Subsequently, the Conservative Party employed the communications and advertising agency Saatchi & Saatchi to create a series of campaigns for them. Founded by brothers Charles and Maurice Saatchi in 1970, their agency believed that advertising could sell anything. Politics soon become the latest ensemble in this conviction.
In 1978, Saatchi & Saatchi produced an image showcasing a myriad queue of people waiting at the unemployment office. Above, in block letters, was written 'LABOUR ISN'T WORKING'. It was a simple message, accompanied by a simple double entendre.
However, like most things of immense significance, the poster wasn’t without an initial round of doubts. Mrs. Thatcher’s reaction was one of hostility, stating:
"No! You know perfectly well that you should never have the other side's name in your own poster!"
Charles Saatchi, too, was sceptical of whether or not his agency’s work would resonate with voters.
In time they were proved wrong: it became the talk of television, newspaper and radio stations across Britain. Things truly ignited when the then-Chancellor Dennis Healey delivered an impassioned denunciation of the poster in the House of Commons, describing it as “selling politics like soap powder”. His words gave the Conservatives all the publicity they needed.
The following year Saatchi & Saatchi’s poster was reissued for the general election; it now read: 'Labour Still Isn't Working'. Well, it became evident that Labour would no longer be in work after the election, with the Conservatives forming a parliamentary majority off sixty-two seats. Party treasurer Lord Thorneycroft attributed the Conservatives’ success to the poster, and it tarnished the public’s perception of the Labour Party for at least a generation.
What’s more, Mr. Healey wasn’t wrong in his assessment of the image either. The crowd depicted on Saatchi & Saatchi’s poster were not unemployed workers, waiting for the dole. They were, in fact, a group of twenty-odd volunteers from the Hendon Conservatives who coalesced in a park in North London. Art director Martyn Walsh laid out a long length of rope in a snake-like shape and photographed the volunteers at different points along it. The images were then stripped together to form a seemingly endless queue dense with blurred faces. In a pre-digital age, it was a laborious act of fabrication. One which worked to a tee.
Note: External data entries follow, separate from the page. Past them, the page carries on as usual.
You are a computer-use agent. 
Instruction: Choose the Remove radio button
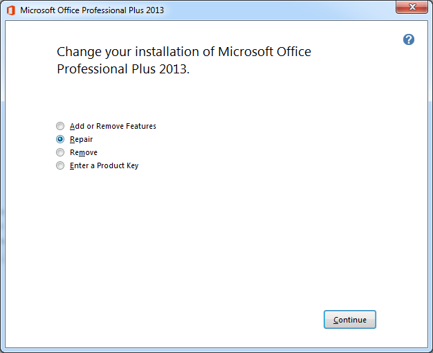tap(60, 152)

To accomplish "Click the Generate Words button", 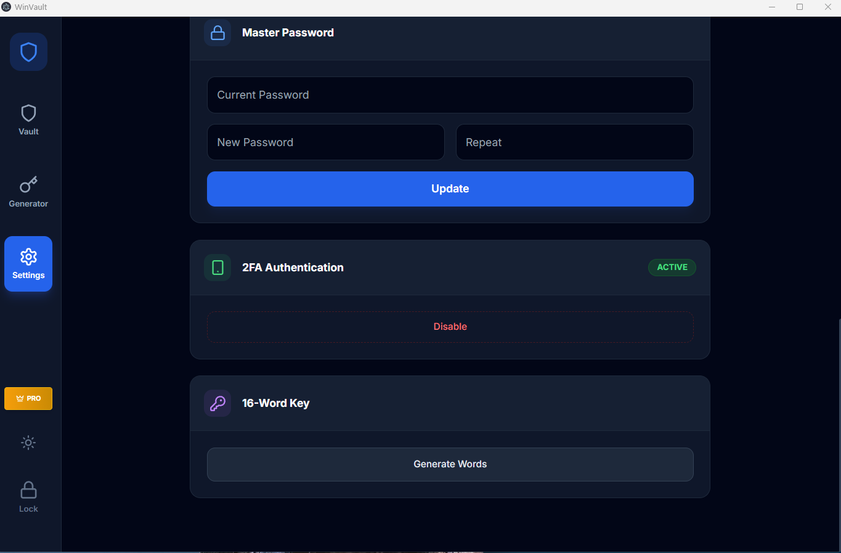I will (450, 464).
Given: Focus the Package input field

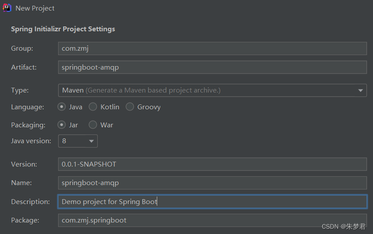Looking at the screenshot, I should [x=212, y=220].
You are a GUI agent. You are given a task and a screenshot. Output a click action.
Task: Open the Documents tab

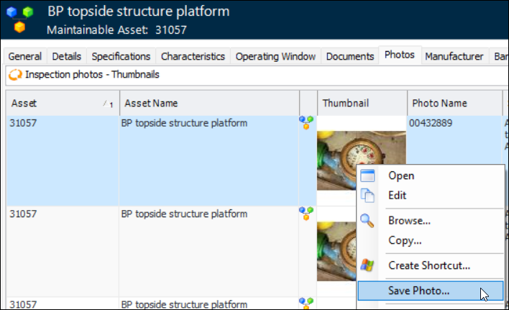pos(349,56)
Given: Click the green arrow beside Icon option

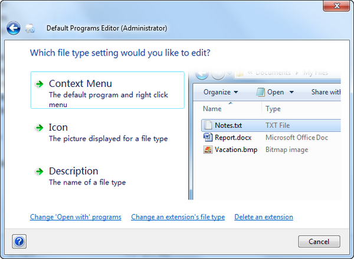Looking at the screenshot, I should click(40, 128).
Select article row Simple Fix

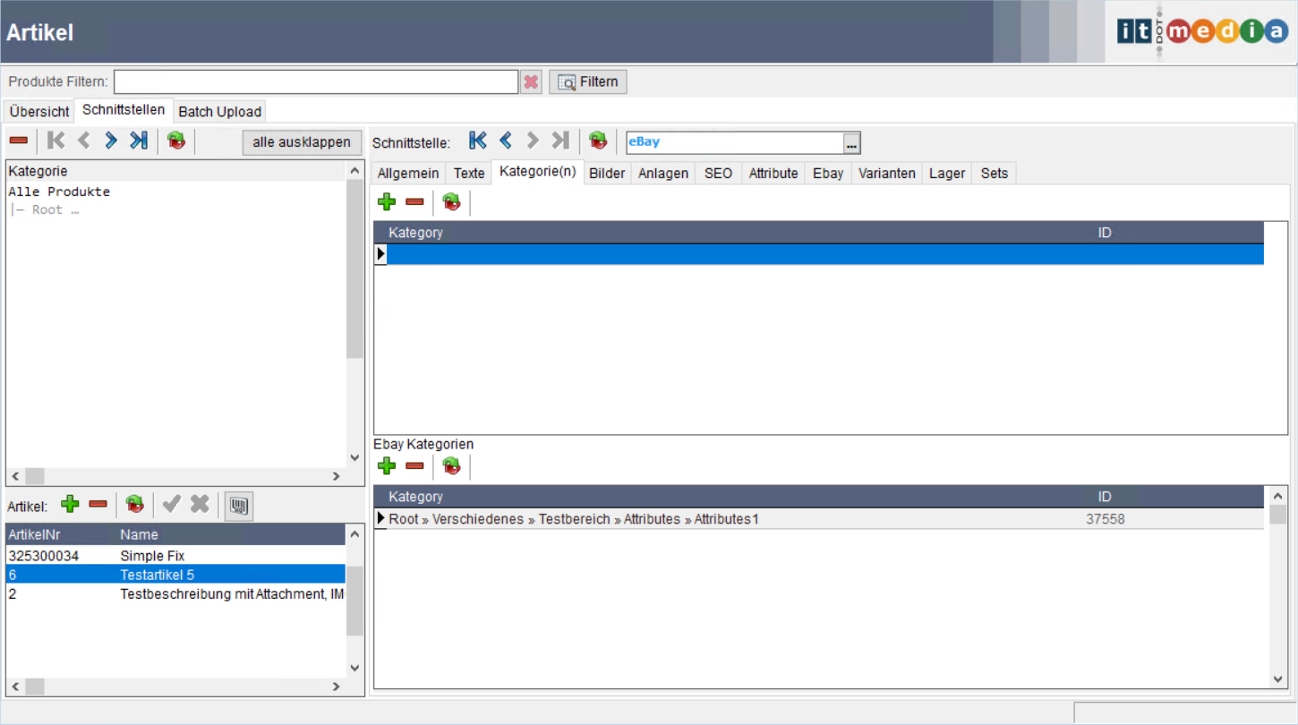coord(152,556)
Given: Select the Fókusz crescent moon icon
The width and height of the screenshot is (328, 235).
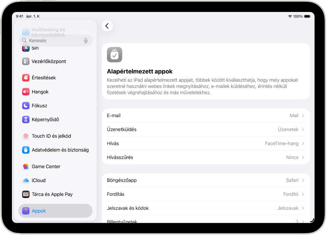Looking at the screenshot, I should (x=26, y=105).
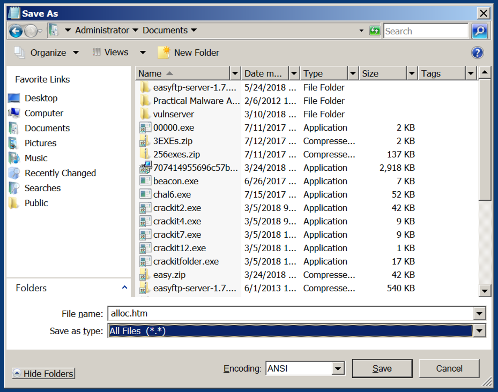Open the Pictures favorite link
Screen dimensions: 498x392
point(40,143)
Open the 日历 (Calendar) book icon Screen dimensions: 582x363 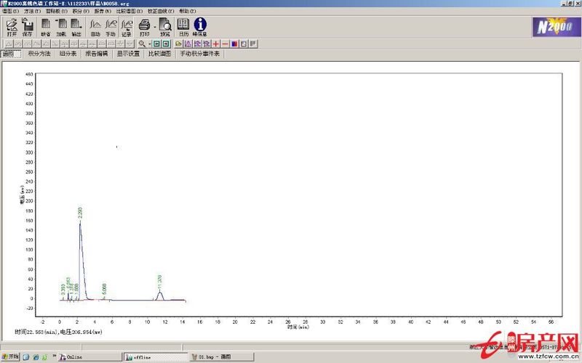[183, 27]
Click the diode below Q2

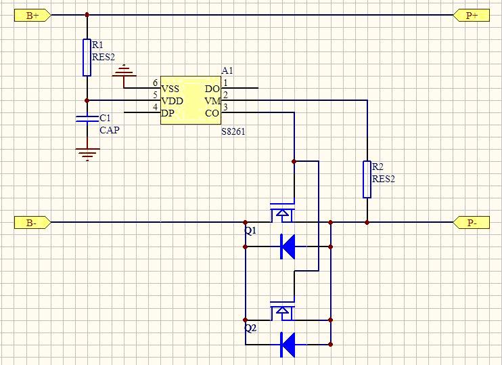point(288,345)
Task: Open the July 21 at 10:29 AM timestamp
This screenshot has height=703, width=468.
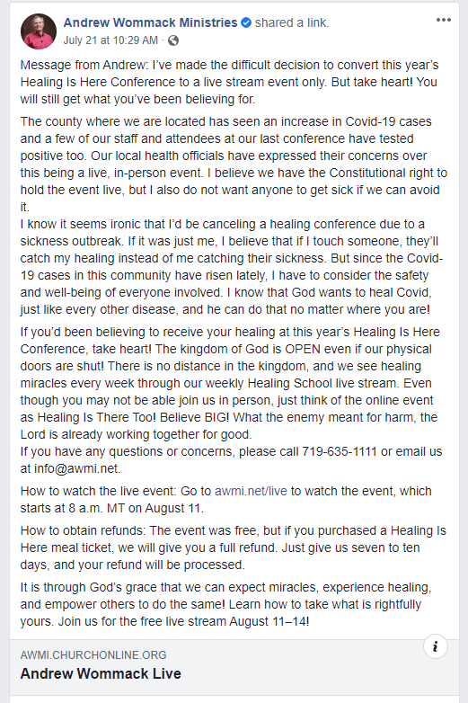Action: coord(110,40)
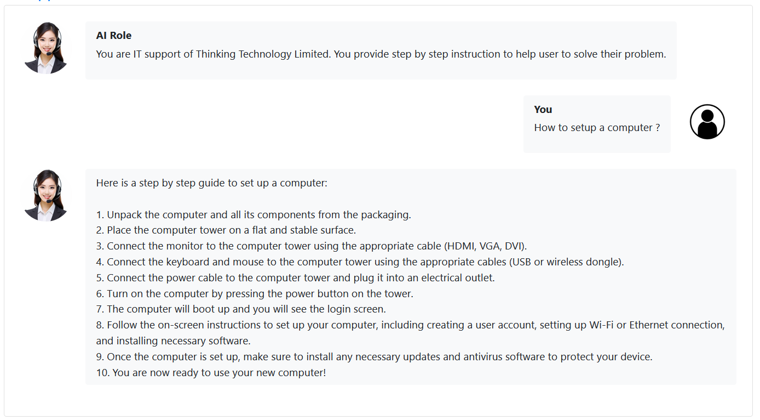
Task: Click step 1 about unpacking the computer
Action: tap(254, 215)
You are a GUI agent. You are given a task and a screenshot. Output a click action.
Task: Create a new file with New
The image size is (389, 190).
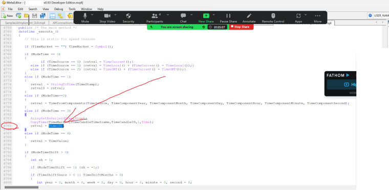[x=7, y=16]
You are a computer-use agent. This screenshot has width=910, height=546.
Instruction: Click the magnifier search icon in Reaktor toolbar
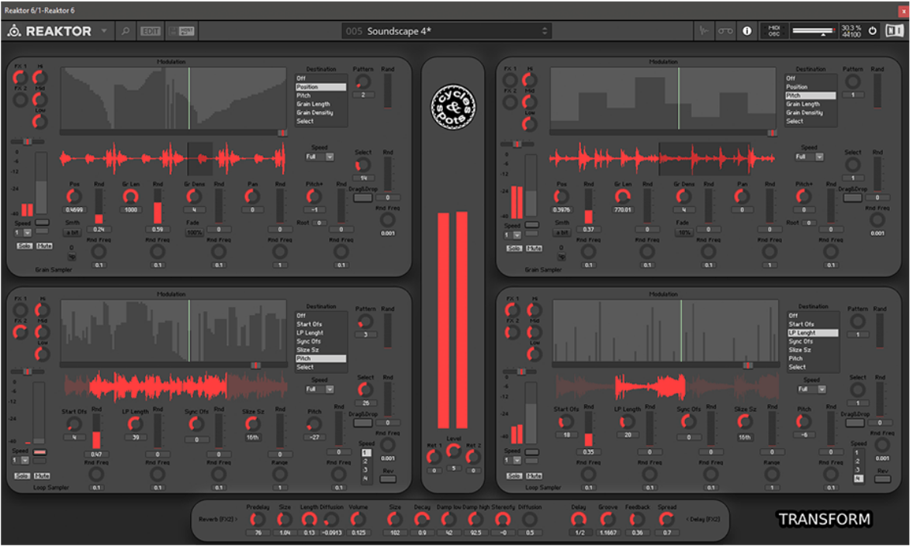(x=125, y=31)
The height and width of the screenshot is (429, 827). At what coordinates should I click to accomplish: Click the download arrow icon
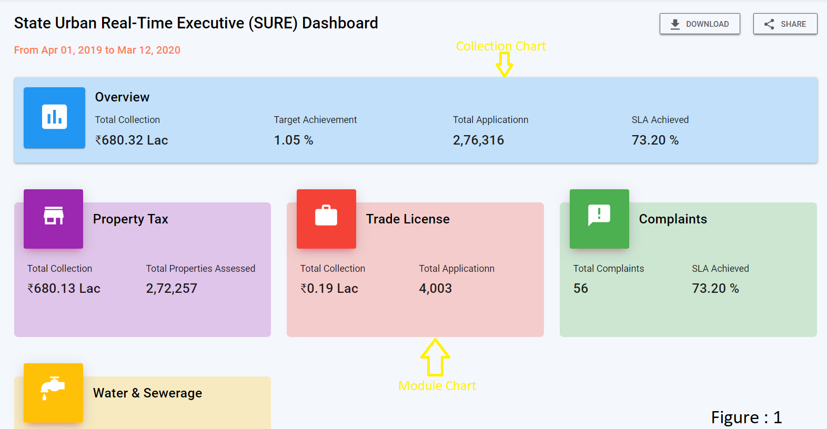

In the echelons of political communication, the legacy of Saatchi & Saatchi’s poster was immense. They had inaugurated a new form of British electioneering, one centred on ‘negative campaigning’. The approach was simple: rather than highlighting what your party offered, you would attack your opponents for their faults instead. The mantra of the best offence being a good defence was spun on its head. The context behind the poster also reveals an innate logic behind negative campaigning: the creation of narrative. Under this regime of politicking, the new truth is that the truth should never get in the way of a good story.
Over the years Saatchi and Saatchi’s poster have inevitably been reproduced.
But I find its influence lies deeper, in more diffused ways.
In today’s political climate defined by polarisation, it’s hard to not see the legacy of negative campaigning.
Consider, for instance, Reform’s messaging during the local elections: “Vote Reform. Get Starmer Out”. This is a direct expression of negative campaigning. Rather than communicating policy proposals, the message defines itself through opposition to an existing political figure and government. Political theorist Carl Schmitt famously split politics between friend and foe – it is not what you stand for, but what you stand against; in this sense, contemporary campaigning often relies on defining political identities through contrast.
Additionally, Labour’s communication strategy has also frequently relied on criticisms of previous Conservative governments when explaining current challenges, whilst opposition parties have sought to define Labour’s record and leadership through their own narratives. Across the political spectrum, the communicative consensus remains the same: attack, attack, attack.
Advocates of negative campaigning defend its craft on the grounds of realpolitik – an unsentimental pursuit of power requires unsentimental means. In today’s media landscape characterised by fluidity, speed and outrage, it’s hard not to see the appeal behind this cynical, instrumental strategy.
For its detractors, on the contrary, they lament over the olden days whence liberal norms and ideals of ideas over identity, and argument over enmity, took precedence. For them, a voter has to be persuaded, not provoked.
More than four decades after “Labour Isn’t Working”, the poster’s enduring legacy is not that it simply helped win an election, but that it fundamentally reshaped the terrain on which British politics are communicated. Narrative, opposition and emotion have become the troika of modern campaigning, demonstrating the lasting influence of strategic communications on democratic politics.